MATERIAL PROVIDED:

▬▬▬▬▬▬

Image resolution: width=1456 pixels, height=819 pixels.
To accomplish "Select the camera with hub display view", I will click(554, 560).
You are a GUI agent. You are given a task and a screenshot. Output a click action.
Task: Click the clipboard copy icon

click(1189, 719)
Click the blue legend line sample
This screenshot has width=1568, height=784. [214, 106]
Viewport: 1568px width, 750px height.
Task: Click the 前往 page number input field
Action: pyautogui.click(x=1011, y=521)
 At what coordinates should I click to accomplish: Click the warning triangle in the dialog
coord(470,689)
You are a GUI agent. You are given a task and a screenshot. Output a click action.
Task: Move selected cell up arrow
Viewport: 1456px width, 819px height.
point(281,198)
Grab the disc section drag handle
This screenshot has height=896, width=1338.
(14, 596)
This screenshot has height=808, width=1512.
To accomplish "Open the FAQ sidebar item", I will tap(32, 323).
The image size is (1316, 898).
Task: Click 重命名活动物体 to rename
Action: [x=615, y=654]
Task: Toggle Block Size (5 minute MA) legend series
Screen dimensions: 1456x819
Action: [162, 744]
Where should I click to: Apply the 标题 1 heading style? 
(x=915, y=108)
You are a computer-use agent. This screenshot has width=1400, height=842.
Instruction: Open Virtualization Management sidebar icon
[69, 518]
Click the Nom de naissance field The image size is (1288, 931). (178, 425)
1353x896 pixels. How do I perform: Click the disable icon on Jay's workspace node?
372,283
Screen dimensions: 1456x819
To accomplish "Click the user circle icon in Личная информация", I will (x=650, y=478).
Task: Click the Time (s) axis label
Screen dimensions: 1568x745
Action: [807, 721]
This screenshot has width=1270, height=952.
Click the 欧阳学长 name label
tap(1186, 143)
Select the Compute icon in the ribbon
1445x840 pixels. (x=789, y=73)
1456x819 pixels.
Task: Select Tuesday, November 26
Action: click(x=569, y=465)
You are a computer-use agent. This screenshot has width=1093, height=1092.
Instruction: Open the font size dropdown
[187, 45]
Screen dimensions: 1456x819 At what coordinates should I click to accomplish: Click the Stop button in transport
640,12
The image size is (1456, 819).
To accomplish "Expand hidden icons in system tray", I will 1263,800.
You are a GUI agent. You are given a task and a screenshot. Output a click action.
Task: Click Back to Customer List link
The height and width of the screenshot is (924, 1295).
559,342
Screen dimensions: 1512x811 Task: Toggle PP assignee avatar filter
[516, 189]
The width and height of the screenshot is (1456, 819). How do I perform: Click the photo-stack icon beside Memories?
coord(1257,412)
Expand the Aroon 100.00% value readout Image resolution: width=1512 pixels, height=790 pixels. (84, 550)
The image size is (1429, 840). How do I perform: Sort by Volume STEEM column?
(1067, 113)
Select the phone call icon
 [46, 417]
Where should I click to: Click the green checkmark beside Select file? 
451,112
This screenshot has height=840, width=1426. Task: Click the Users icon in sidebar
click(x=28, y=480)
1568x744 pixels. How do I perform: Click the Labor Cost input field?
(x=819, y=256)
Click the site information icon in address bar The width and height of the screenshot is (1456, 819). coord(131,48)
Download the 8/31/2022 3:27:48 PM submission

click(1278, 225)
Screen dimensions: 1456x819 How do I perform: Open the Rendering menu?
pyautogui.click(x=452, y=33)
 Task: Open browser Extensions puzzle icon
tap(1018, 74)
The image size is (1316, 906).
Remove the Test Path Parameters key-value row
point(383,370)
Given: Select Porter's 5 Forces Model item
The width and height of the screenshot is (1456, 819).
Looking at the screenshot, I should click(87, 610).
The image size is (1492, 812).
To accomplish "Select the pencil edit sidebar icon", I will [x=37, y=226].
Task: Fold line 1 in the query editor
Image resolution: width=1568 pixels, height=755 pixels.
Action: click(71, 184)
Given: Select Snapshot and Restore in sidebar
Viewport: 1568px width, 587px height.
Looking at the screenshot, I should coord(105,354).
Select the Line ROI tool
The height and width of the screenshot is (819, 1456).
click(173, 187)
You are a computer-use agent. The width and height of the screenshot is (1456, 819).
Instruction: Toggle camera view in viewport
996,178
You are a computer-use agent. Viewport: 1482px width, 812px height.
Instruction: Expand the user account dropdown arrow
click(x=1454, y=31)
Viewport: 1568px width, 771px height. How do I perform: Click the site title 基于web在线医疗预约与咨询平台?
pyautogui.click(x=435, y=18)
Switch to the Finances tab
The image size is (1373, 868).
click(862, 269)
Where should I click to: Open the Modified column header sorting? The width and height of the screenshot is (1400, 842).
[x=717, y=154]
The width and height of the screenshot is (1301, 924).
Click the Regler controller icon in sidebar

▬▬▬▬▬▬

PROBLEM:
Each line of the listing above that contains the word "agent" is to be copied.

REPLY:
You are a GUI agent. You are given a task and a screenshot. Output a click action.
You are a GUI agent. You are given a task and a screenshot. Output a click action.
You are a computer-use agent. This screenshot has width=1400, height=842.
You are a computer-use agent. This screenshot has width=1093, height=1092.
You are a GUI agent. You are given a task and a screenshot. Output a click action.
You are a computer-use agent. The width and height of the screenshot is (1456, 819).
You are a computer-use agent. Viewport: 1482px width, 812px height.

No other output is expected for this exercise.